I tie a taut line from the big tree standing sentinel on our camp back to a young alder and string up the tarp just to keep the dew off.

I cook a fish for me and kneel by the water on the rocks and drink and splash my face. In the smooth dark between stones with barely a current a waterskater slides away and a handful of stars shimmer.

I spread out our bed under the tree and lie down. Get up again, untie two corners of the tarp and slide it back to the tree. We’ll get dewed on a little but I don’t care, we can dry everything out by the fire in the morning. Tonight I want to see the sky. Lie down again and Jasper walks stiff to me almost a hobble, the hike today long, and licks my face all over until I am laughing and turn away. Then he curls against my side with his customary collapse and huff. We listen to wind high, water low. I tuck my arms under my head and watch the Dipper brighten. I feel clean. Clean and good.

In the morning I wake stiff. The sleeping bag and Jasper are covered in frost. So is my wool hat. Maybe not the best idea to sleep uncovered.

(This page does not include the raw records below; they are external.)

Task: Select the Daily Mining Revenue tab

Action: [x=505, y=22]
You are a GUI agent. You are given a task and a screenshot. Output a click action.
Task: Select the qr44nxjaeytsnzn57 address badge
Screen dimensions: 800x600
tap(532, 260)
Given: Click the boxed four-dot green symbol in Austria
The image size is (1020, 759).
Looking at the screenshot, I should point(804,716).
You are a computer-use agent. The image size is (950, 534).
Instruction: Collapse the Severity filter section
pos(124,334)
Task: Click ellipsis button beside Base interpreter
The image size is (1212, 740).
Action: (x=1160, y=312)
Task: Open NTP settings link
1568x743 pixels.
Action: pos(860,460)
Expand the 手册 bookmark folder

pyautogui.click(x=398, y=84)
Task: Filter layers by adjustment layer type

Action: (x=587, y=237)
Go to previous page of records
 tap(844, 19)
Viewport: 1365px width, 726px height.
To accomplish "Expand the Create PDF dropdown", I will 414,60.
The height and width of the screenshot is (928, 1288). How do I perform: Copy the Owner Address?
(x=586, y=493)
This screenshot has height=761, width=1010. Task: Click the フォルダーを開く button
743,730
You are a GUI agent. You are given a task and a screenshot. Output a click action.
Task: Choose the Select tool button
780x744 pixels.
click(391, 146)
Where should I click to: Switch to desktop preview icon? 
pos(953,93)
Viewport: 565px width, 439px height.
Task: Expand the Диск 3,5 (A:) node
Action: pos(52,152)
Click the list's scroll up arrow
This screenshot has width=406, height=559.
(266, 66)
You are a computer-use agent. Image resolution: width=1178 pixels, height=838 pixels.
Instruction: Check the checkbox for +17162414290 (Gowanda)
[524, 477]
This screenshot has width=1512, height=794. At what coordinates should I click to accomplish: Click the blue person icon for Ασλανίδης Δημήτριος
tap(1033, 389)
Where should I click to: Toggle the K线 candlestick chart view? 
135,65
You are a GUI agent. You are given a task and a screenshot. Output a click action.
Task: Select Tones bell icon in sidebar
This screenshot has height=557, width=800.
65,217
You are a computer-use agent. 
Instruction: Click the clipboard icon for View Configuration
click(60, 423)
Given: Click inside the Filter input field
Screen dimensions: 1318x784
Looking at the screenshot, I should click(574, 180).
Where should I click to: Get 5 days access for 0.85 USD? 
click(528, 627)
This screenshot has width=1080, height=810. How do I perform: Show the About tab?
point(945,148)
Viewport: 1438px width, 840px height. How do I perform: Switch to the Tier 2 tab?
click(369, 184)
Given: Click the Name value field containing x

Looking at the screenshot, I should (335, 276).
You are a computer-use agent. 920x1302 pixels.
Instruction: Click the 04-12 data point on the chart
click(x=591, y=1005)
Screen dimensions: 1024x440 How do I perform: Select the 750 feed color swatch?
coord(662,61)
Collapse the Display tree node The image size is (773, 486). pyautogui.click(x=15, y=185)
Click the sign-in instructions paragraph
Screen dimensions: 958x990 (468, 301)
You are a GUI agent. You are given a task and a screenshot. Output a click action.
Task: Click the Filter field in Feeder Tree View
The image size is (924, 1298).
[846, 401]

It’s okay, we’ll start a fire in a minute.

You must be cold, boy. C’mere. I pull at his Whoville quilt to fold it over him. He is heavy, unmoving. Getting stiffer, the morning’s harder.

C’mon, bud, this’ll be better. Til I start a fire. C’mon.

He ignores me. I tug at the quilt and lay it over him brush his ear.

My hand stops. His ear is frozen. I run my hand around to his muzzle, rub his eyes.

Jasper, you alright? Rub and rub. Rub and tug his ruff.

Hey, hey.

Pull on the scruff of his neck. Hey, wake up.

I push up to sitting and roll over, chest on his back, and cover him.

Hey, it’s okay. Sleep for a while.

Sleep.

I pull him, stiff and curled, closer to me and lay the quilt over him and lie back. I breathe. I should have noticed. What a hard time he was having on the walk. The tears that weren’t there yesterday flood. Break the dam and flood.

Now what am I going to do? Start a fire in a few minutes.

Jasper. Little brother. My heart.

I’ll start a fire. Put sticks over moss and start. I’ll cook the last two fish. I’ll eat one. I’ll.

We have traveled.

Now you will be the path

I will walk I will walk

Over you.

For the day I don’t move. I keep adding wood to the fire. I leave him in his quilt wrapped and cozy just his nose sticking out. It is the sight of him there I don’t want to leave.

He is the only one now. The only sight. Which. Tomorrow I’ll. I don’t know.